Task goal:
Copy the lines word for word. Begin at the line that contains "Screen dimensions: 1365x613" and end with the final line of the data.

(Collected data)

────────────────

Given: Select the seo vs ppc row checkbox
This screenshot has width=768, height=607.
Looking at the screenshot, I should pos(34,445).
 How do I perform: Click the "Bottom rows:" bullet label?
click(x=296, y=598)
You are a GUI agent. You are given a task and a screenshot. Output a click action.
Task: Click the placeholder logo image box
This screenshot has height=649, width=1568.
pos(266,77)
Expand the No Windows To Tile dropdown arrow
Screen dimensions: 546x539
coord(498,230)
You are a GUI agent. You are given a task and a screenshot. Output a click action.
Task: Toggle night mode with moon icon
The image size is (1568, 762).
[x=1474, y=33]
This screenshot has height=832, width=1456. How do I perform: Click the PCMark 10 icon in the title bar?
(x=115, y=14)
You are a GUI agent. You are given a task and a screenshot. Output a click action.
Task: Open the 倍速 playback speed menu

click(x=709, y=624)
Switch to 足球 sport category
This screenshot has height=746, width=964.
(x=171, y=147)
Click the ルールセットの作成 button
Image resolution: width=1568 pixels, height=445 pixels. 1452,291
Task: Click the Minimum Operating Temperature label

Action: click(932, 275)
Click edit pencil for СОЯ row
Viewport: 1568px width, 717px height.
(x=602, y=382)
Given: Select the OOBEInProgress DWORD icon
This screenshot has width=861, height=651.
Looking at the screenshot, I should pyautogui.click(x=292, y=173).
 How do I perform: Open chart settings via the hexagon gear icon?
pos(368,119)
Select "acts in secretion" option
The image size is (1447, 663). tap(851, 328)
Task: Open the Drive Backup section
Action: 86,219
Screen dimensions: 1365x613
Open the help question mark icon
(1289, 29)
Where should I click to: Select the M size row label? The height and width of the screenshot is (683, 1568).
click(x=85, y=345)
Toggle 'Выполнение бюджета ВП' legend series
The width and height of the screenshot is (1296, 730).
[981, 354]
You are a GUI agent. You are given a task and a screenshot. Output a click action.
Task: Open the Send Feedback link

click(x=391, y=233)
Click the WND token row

────────────────

Answer section:
Screen dimensions: 1365x613
Open the help question mark icon
(1289, 29)
Where should I click to: Select the M size row label? The height and width of the screenshot is (683, 1568).
click(x=85, y=345)
Toggle 'Выполнение бюджета ВП' legend series
The width and height of the screenshot is (1296, 730).
[981, 354]
You are a GUI agent. You are given a task and a screenshot. Output a click action.
Task: Open the Send Feedback link

click(x=391, y=233)
Click the WND token row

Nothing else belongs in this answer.